## Task inputs:

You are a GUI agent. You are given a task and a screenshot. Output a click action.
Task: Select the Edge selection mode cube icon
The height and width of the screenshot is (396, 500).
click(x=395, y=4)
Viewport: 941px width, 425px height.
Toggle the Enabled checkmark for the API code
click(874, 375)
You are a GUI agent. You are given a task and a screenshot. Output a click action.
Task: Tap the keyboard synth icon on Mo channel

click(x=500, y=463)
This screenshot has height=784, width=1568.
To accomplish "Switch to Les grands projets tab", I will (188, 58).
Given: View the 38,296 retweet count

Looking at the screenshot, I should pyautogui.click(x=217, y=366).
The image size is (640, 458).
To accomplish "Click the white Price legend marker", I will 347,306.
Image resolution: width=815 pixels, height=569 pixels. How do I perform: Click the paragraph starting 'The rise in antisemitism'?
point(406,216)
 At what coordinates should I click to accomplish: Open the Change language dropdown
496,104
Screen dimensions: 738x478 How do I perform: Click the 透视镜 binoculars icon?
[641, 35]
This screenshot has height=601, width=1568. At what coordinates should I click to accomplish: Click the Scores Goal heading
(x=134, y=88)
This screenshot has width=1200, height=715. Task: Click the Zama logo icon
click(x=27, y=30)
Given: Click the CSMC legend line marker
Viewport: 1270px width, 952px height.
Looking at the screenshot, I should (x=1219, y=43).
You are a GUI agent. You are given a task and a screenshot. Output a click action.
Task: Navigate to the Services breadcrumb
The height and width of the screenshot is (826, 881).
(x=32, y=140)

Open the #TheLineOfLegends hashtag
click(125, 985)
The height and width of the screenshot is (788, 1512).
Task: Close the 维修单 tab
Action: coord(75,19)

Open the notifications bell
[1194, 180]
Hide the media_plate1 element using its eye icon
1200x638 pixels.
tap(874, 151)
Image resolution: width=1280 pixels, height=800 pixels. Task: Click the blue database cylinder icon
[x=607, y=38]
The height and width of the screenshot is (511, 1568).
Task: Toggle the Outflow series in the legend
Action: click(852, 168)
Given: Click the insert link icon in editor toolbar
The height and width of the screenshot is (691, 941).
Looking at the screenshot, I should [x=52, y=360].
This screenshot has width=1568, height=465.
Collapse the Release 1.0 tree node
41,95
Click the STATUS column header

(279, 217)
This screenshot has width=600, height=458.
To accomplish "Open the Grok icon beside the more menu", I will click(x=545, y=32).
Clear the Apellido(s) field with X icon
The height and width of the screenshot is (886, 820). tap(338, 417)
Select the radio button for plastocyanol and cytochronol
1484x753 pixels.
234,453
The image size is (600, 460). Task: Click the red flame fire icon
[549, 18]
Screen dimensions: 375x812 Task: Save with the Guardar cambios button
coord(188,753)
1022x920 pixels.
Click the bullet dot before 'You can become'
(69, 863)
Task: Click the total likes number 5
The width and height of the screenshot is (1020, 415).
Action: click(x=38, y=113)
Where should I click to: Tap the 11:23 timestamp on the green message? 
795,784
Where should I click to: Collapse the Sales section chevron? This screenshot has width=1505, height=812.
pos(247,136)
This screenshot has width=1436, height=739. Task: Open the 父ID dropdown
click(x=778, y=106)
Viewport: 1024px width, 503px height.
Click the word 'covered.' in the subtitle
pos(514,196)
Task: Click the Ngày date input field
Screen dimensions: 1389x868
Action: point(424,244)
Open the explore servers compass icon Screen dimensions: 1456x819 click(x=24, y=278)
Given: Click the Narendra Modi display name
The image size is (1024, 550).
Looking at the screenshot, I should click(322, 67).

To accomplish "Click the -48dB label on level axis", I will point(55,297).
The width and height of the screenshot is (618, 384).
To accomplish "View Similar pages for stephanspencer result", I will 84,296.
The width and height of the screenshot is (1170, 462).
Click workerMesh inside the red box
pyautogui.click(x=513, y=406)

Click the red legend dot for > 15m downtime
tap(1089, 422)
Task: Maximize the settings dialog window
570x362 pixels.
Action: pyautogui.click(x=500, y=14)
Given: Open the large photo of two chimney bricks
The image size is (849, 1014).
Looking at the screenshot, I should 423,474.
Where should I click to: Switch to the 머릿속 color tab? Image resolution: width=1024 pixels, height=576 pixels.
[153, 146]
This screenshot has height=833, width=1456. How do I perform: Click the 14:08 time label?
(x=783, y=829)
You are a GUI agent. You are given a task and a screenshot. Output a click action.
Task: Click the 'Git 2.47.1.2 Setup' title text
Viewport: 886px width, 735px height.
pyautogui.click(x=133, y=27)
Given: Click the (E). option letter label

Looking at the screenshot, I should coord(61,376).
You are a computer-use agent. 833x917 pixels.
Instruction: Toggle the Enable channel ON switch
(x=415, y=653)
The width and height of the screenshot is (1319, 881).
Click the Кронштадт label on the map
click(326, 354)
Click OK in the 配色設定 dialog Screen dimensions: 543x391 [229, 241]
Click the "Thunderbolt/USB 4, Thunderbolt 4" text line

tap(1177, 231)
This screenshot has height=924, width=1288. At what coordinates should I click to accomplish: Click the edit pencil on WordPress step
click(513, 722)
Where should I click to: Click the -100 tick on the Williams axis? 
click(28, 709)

## Request:
Identify every line in the entries that contains the string "coordinates" and copy each such line in full.

## Task answer:
 At what coordinates should I click to accomplish: Open the Change language dropdown
This screenshot has height=601, width=1568. At what coordinates should I click to accomplish: Click the Scores Goal heading
This screenshot has height=924, width=1288. At what coordinates should I click to accomplish: Click the edit pencil on WordPress step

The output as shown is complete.